§ **PROBLEM DESCRIPTION**
Beneath this sentence is a listing. Return its lines from the one containing "The width and" through the last, exactly, and omit the pictures.

═══ MATERIAL TO PROCESS

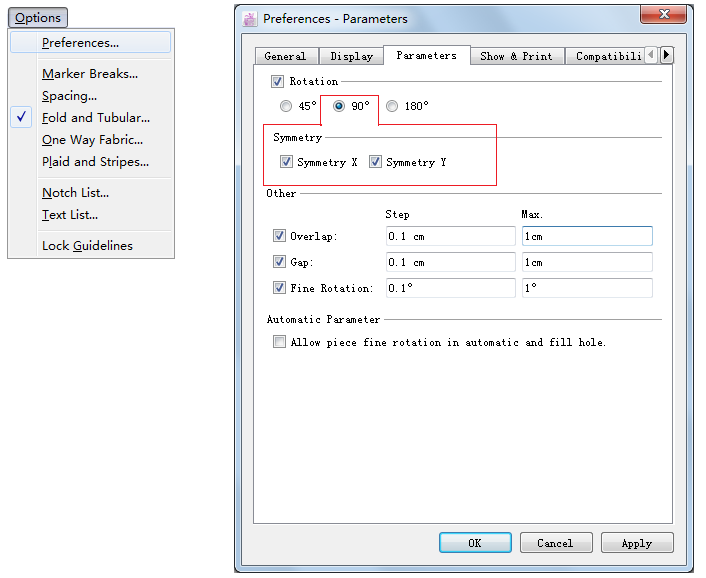The height and width of the screenshot is (578, 706).
Task: Toggle the Rotation checkbox
Action: (x=277, y=81)
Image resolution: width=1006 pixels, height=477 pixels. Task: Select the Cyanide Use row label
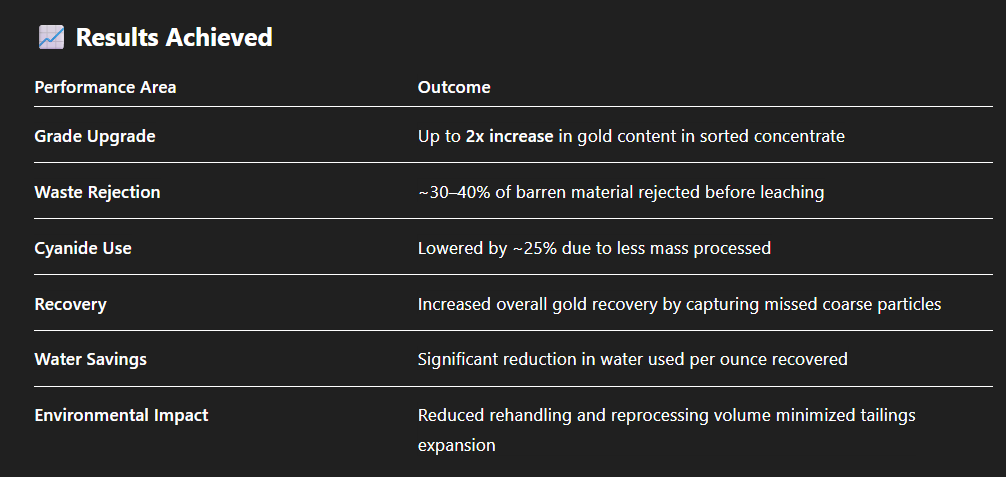(83, 248)
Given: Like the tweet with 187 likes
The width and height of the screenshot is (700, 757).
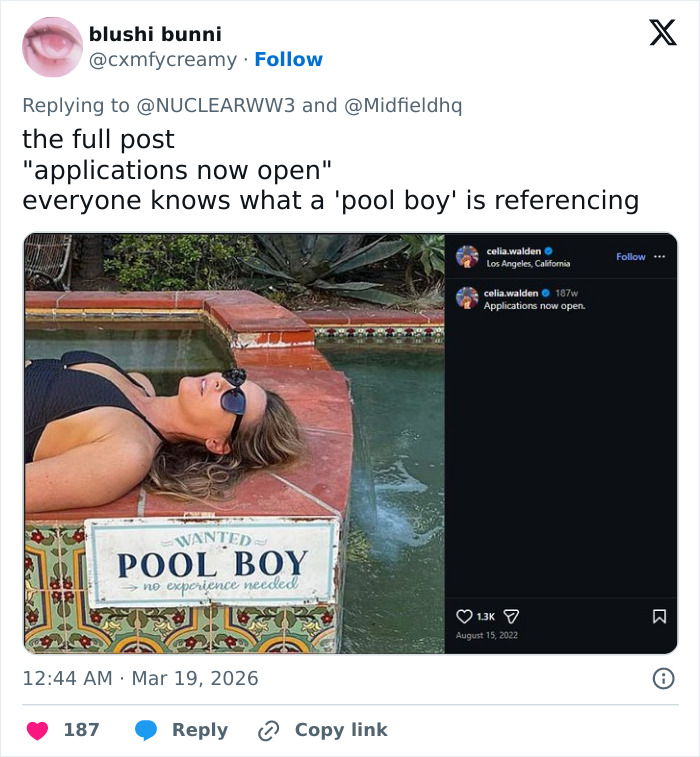Looking at the screenshot, I should click(x=37, y=730).
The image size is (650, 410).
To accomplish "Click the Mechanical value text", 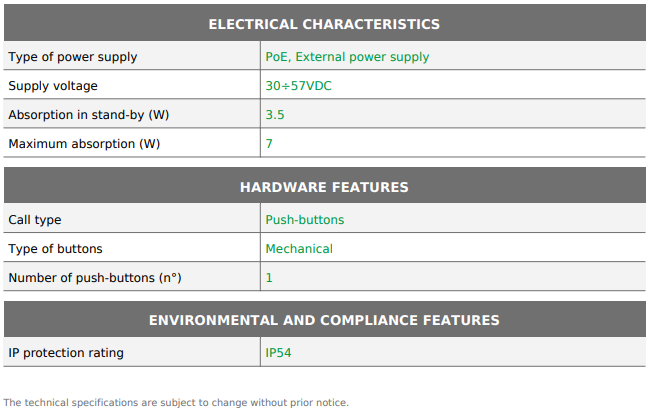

══════

§ **SOLUTION**
The width and height of the screenshot is (700, 757).
Looking at the screenshot, I should click(x=37, y=730).
The image size is (650, 410).
To accomplish "Click the Mechanical value text", 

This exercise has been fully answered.